Victorian adventurer and sexologist Sir Richard Francis Burton (John Robinson), following an "unfortunate encounter" with the Fountain of Youth in 1892, is 170 years old and living in Toronto, Canada. Burton, now living and working as the chief taxonomist at a Museum of Natural History, is searching for a centerpiece display for an exhibit in his Hall of Contagion. He comes up with the idea of featuring AIDS and the Patient Zero hypothesis. Accepting the popular belief that Zero introduced the virus to North America, Burton sets out to collect video footage from those who knew Zero to support the hypothesis. When Zero's doctor (Brenda Kamino), mother (Charlotte Boisjoli) and former airline colleague Mary (Dianne Heatherington), who is now with ACT UP, all refuse to demonize Zero, Burton manipulates the footage to make it appear as if they do and includes doctored photographs of Zero showing signs of Kaposi's sarcoma. He presents this preliminary version to the press.
The ghost of Zero (Normand Fauteux) materializes at a local gay bathhouse. No one can see or hear him, until Zero runs into Burton while Burton is spying on Zero's friend George and realizes that Burton can, although Zero does not show up on Burton's video camera. The two strike a deal; Zero agrees to help Burton with his Patient Zero exhibit if Burton finds a way to make Zero appear.
The two return to the museum where Burton makes a ridiculous attempt to seduce Zero to ensure his participation. Rejecting his advances, Zero examines some of the other exhibits (including displays on Typhoid Mary and the Tuskegee syphilis study) before finding an African green monkey, another suspected early AIDS vector. The monkey (Marla Lukofsky) angrily denounces Zero for scapegoating her just as he has been scapegoated. Zero turns to Burton and they make love.
Under pressure from his director and the exhibit's drug manufacturer sponsor, Burton steals Zero's medical records in hopes of discovering new information. Zero and Burton examine an old blood sample of Zero's under a microscope and discover Miss HIV (Michael Callen), who points out that the original study that was used to label Patient Zero as the first person to bring HIV to North America did not prove any such thing, but instead helped prove that HIV was sexually transmitted, leading to the development of safer sex practices. Under this interpretation, Zero could be lauded as a hero for his candor in participating in that original study. As Burton ponders this, an unknown fluid squirts from the eye pieces of the microscope, drenching Zero and making him appear on video. He joyously declares his innocence on tape but the effect only lasts five minutes before he fades away again.
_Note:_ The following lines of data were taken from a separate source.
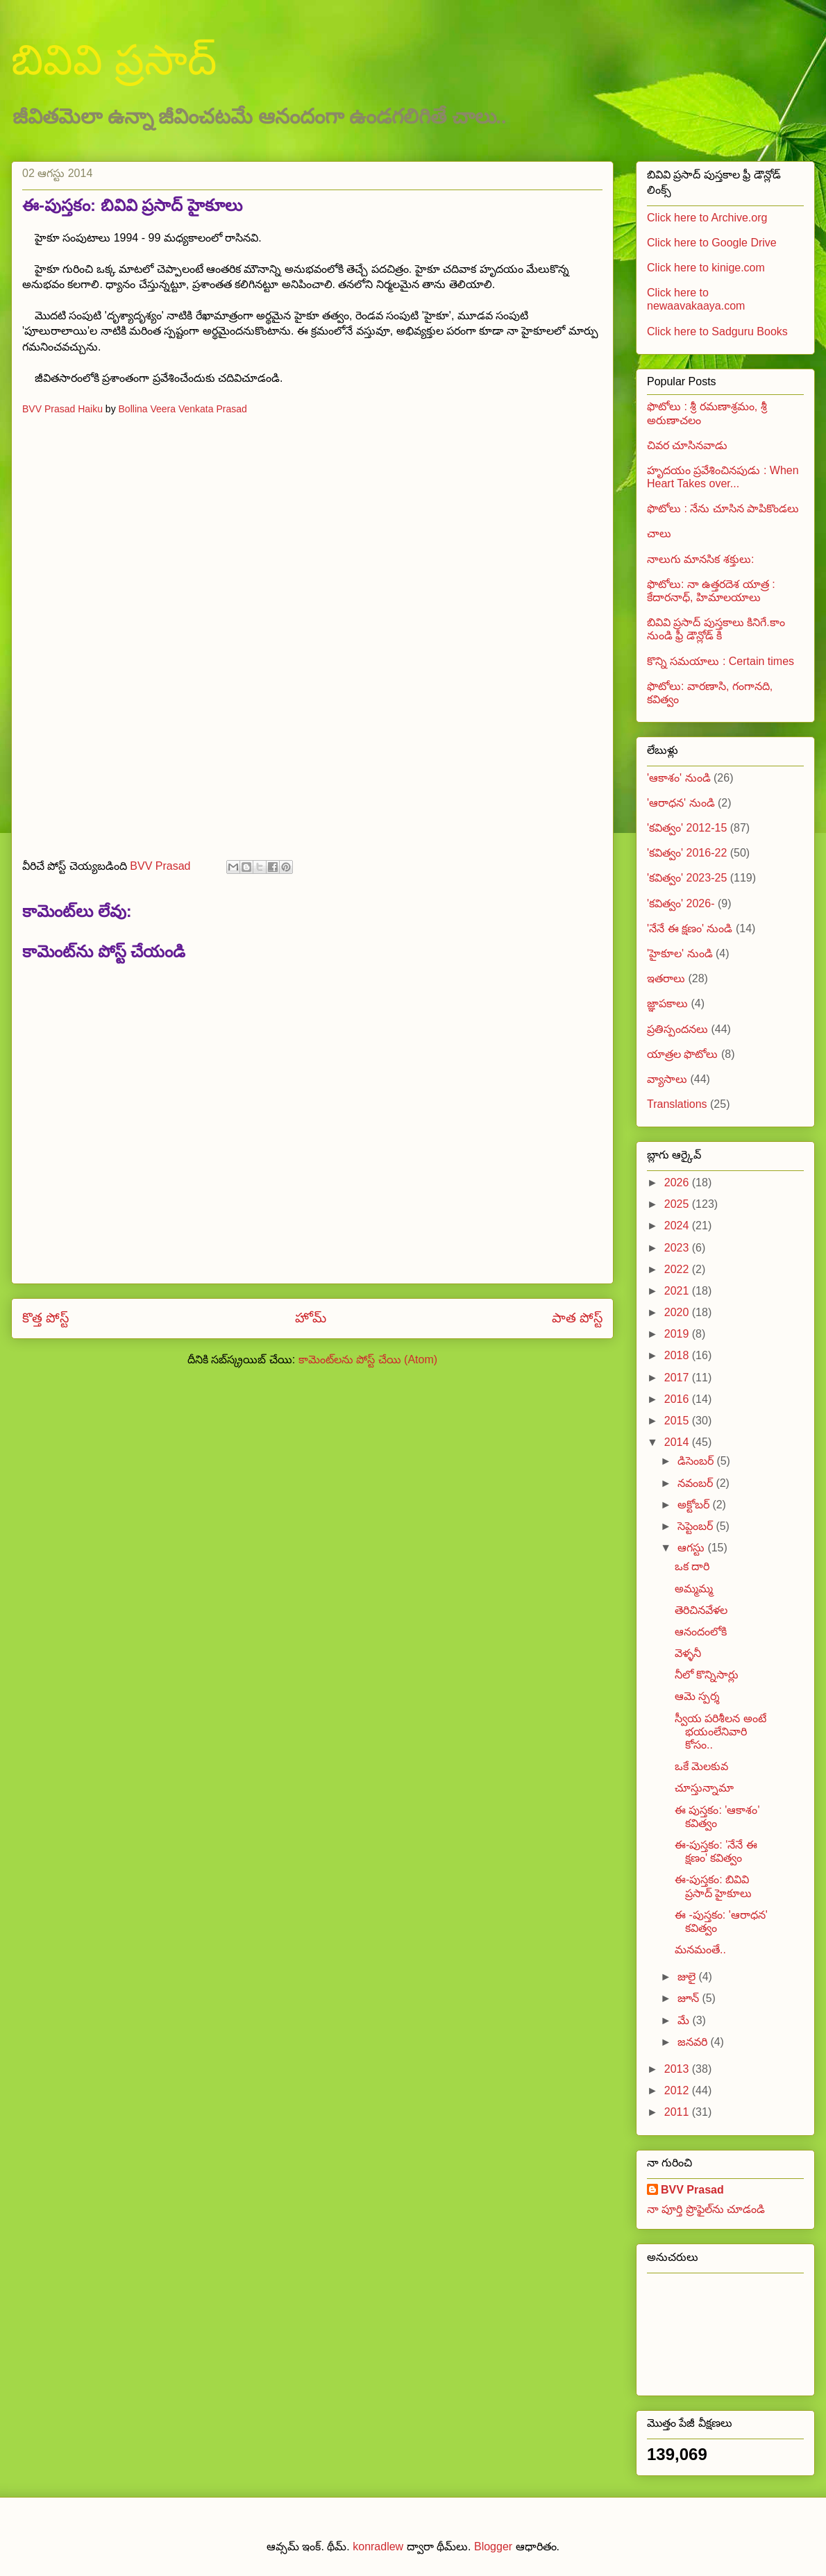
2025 (678, 1204)
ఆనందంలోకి (701, 1632)
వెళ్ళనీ (688, 1653)
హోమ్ (310, 1318)
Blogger (493, 2546)
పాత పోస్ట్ (577, 1318)
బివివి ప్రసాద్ (114, 60)
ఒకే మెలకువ (701, 1766)
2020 (678, 1312)
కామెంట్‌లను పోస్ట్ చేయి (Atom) (367, 1359)
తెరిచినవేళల (701, 1610)
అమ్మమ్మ (694, 1588)
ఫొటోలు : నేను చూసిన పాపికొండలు (723, 508)
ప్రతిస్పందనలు (677, 1029)
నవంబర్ (696, 1483)
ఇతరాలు (666, 978)
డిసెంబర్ (696, 1461)
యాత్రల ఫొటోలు (682, 1054)
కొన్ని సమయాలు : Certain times (720, 661)
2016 (678, 1399)
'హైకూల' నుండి (680, 953)
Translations (677, 1104)
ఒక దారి (692, 1566)
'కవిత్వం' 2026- (680, 903)
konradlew (378, 2546)
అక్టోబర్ (694, 1504)
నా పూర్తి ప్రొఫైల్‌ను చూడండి (706, 2209)
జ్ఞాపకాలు (667, 1003)
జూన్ (689, 1998)
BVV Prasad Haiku (62, 408)
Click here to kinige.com (706, 267)
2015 (678, 1420)
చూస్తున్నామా (704, 1788)
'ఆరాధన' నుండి (681, 803)
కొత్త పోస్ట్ (45, 1318)
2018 (678, 1355)
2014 (678, 1442)
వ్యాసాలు (667, 1079)
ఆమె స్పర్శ (697, 1696)
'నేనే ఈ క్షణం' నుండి (689, 928)
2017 (678, 1377)
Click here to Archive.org (707, 218)
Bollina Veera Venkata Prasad (183, 408)
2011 (678, 2112)
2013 (678, 2069)
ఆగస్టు (692, 1548)
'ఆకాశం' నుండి (679, 778)
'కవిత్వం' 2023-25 (687, 878)
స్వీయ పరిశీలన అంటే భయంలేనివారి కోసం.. (720, 1731)
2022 (678, 1269)
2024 (678, 1225)
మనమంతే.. (700, 1949)
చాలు (659, 533)
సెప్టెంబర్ (696, 1526)
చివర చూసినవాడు (687, 445)
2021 (678, 1291)
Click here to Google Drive (712, 243)
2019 (678, 1334)
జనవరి (693, 2042)
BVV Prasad (692, 2190)
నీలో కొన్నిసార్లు (707, 1675)
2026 (678, 1182)
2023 (678, 1248)
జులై (687, 1976)
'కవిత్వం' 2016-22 (687, 853)
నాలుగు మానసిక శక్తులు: (700, 559)
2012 (678, 2090)
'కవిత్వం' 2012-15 (687, 828)
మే (684, 2020)
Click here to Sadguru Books (717, 331)
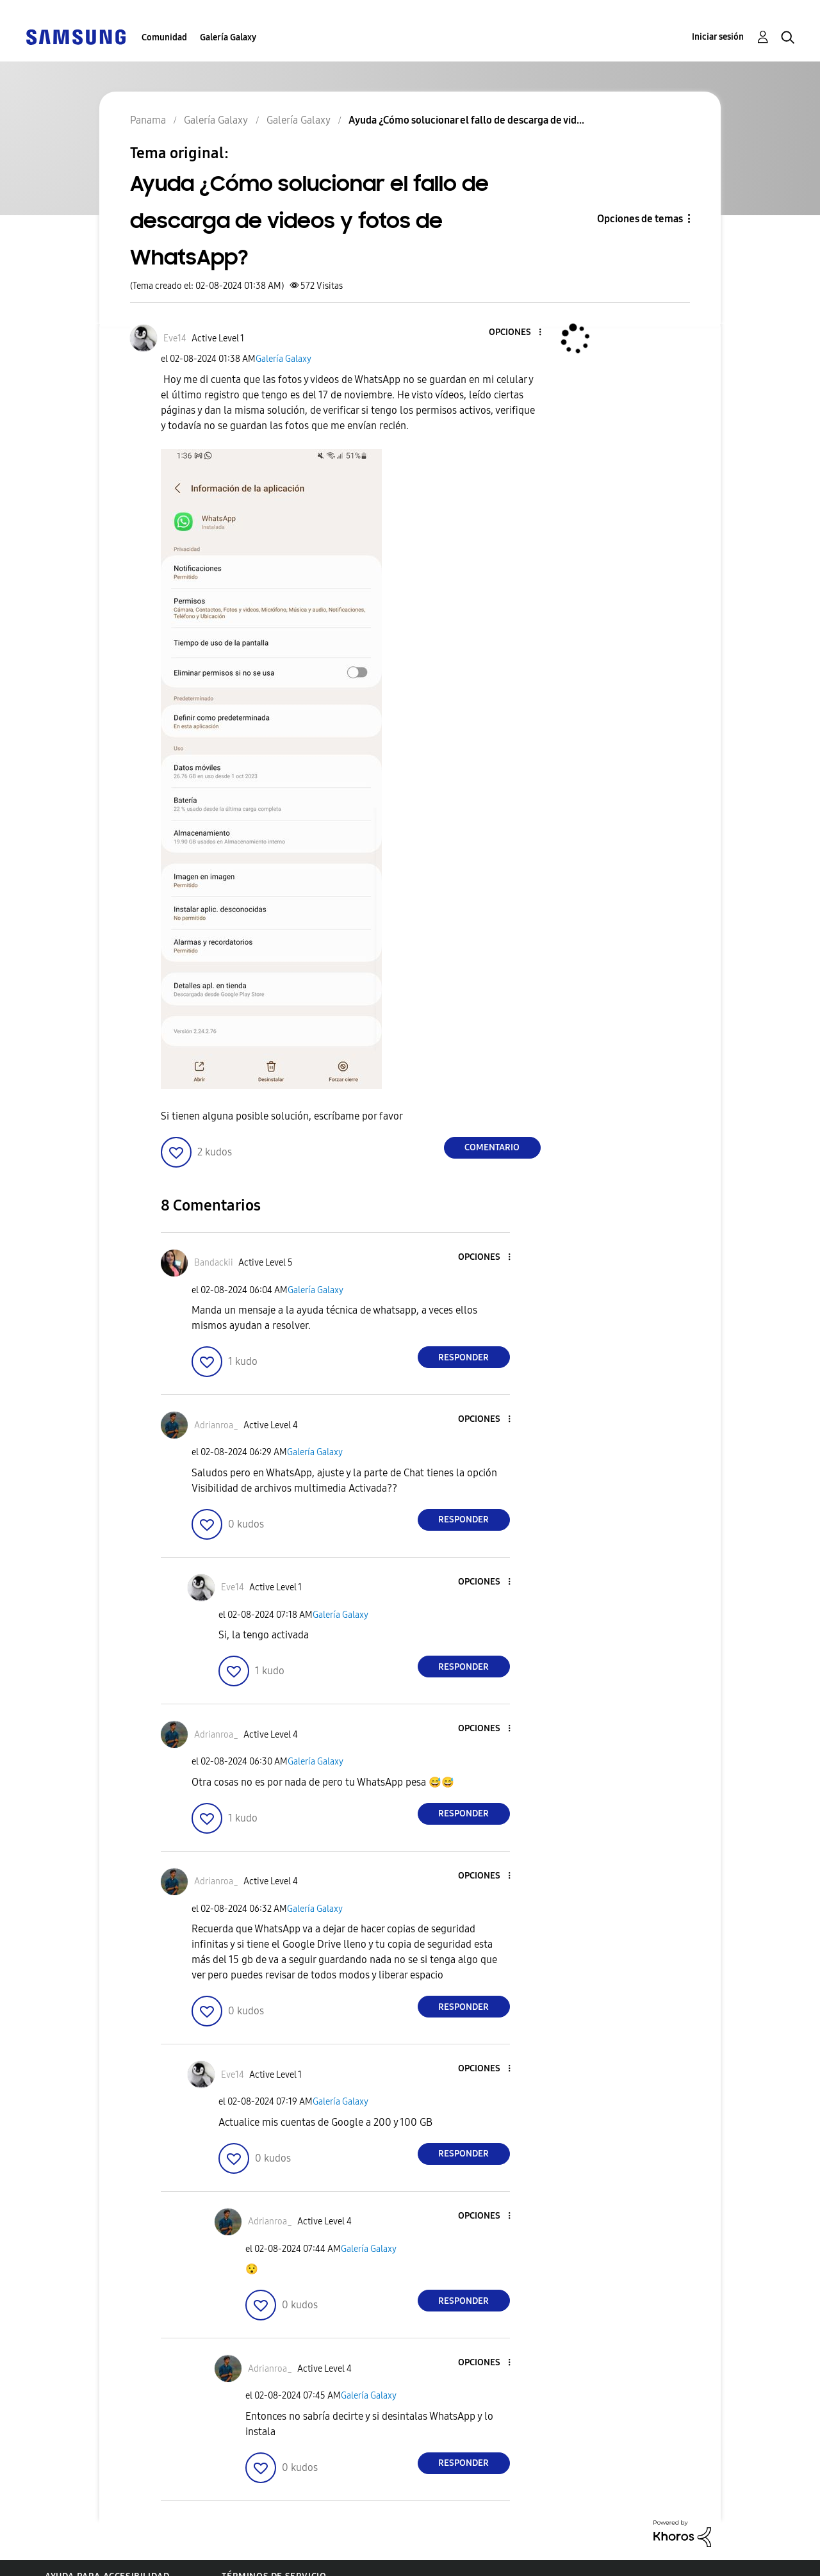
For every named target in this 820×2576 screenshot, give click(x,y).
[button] (518, 333)
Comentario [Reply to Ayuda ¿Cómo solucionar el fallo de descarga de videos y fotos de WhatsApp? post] (492, 1147)
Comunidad (164, 37)
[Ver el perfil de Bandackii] (213, 1262)
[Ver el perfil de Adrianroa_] (216, 1425)
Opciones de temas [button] (640, 219)
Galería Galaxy (228, 37)
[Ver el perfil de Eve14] (174, 338)
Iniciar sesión (718, 36)
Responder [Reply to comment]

Zero angrily accuses Burton of not caring for him at all and only wanting to use him for the exhibit, then storms out.
Burton fails to complete the revised Patient Zero exhibit before its scheduled opening date. The museum curator substitutes the original presentation instead over Burton's protests, leading to a renewed rush of press scapegoating Zero. The night after the exhibit opens, Mary and other ACT UP members break into the Hall of Contagion and trash the exhibit. Zero returns and Burton explains that he tried to stop the exhibit. Zero forgives Burton but says he wants to disappear again completely. Zero merges with his disfigured video image and, smoking a cigarette inside the video, sets off the fire alarm. The sprinklers destroy the video player and Zero vanishes.
A major subplot involves George (Richardo Keens-Douglas), a French teacher and former intimate of Zero's. George is losing his sight to cytomegalovirus and is taking a drug that is manufactured by a company that, as a member of ACT UP, George is protesting. George struggles through the film to resolve his conflicted feelings over this, his guilt over abandoning Zero during the final days of his illness and his fear that the same thing will happen to him.
Zero Patience won a number of prestigious Canadian film awards. The film has been the subject of critical attention in both film theory and queer theory and is considered part of the New Queer Cinema movement.